Brief: Each record below is to be output with no change at all.

Provided entries:

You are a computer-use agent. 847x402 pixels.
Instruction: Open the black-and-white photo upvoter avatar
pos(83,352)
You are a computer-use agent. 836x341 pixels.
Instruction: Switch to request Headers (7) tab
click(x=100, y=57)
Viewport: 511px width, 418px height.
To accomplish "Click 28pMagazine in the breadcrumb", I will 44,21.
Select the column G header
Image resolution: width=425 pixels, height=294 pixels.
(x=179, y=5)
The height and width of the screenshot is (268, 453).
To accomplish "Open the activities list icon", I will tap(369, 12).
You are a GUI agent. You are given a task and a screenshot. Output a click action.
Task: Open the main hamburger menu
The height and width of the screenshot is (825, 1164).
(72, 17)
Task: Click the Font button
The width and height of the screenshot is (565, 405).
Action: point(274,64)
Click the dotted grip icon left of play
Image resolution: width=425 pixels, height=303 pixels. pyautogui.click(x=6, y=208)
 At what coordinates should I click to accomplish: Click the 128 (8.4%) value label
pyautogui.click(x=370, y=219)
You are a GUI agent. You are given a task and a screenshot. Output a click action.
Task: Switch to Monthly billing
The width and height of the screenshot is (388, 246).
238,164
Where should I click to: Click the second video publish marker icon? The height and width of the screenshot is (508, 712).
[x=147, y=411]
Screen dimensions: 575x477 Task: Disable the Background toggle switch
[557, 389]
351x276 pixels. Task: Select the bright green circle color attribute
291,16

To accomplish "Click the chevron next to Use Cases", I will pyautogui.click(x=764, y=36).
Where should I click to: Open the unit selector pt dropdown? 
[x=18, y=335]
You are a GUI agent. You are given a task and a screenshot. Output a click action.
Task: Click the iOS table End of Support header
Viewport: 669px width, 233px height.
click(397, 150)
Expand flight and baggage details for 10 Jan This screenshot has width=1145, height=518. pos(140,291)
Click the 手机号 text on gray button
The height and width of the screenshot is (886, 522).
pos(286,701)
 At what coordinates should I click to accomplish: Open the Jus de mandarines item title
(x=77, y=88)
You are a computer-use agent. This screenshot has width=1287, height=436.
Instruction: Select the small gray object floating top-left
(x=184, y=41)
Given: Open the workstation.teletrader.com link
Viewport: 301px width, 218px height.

Reply:
You are a computer-use agent. 847x402 pixels.
Instruction: Open the black-and-white photo upvoter avatar
pos(83,352)
You are a computer-use agent. 836x341 pixels.
Instruction: Switch to request Headers (7) tab
click(x=100, y=57)
Viewport: 511px width, 418px height.
To accomplish "Click 28pMagazine in the breadcrumb", I will 44,21.
Select the column G header
Image resolution: width=425 pixels, height=294 pixels.
(x=179, y=5)
The height and width of the screenshot is (268, 453).
To accomplish "Open the activities list icon", I will tap(369, 12).
You are a GUI agent. You are given a task and a screenshot. Output a click action.
Task: Open the main hamburger menu
The height and width of the screenshot is (825, 1164).
(72, 17)
Task: Click the Font button
The width and height of the screenshot is (565, 405).
Action: point(274,64)
Click the dotted grip icon left of play
Image resolution: width=425 pixels, height=303 pixels. pyautogui.click(x=6, y=208)
 At what coordinates should I click to accomplish: Click the 128 (8.4%) value label
pyautogui.click(x=370, y=219)
You are a GUI agent. You are given a task and a screenshot. Output a click action.
Task: Switch to Monthly billing
The width and height of the screenshot is (388, 246).
238,164
Where should I click to: Click the second video publish marker icon? The height and width of the screenshot is (508, 712).
[x=147, y=411]
Screen dimensions: 575x477 Task: Disable the Background toggle switch
[557, 389]
351x276 pixels. Task: Select the bright green circle color attribute
291,16

To accomplish "Click the chevron next to Use Cases", I will pyautogui.click(x=764, y=36).
Where should I click to: Open the unit selector pt dropdown? 
[x=18, y=335]
You are a GUI agent. You are given a task and a screenshot. Output a click action.
Task: Click the iOS table End of Support header
Viewport: 669px width, 233px height.
click(397, 150)
Expand flight and baggage details for 10 Jan This screenshot has width=1145, height=518. pos(140,291)
Click the 手机号 text on gray button
The height and width of the screenshot is (886, 522).
pos(286,701)
 At what coordinates should I click to accomplish: Open the Jus de mandarines item title
(x=77, y=88)
You are a computer-use agent. This screenshot has width=1287, height=436.
Instruction: Select the small gray object floating top-left
(x=184, y=41)
Given: Open the workstation.teletrader.com link
Viewport: 301px width, 218px height.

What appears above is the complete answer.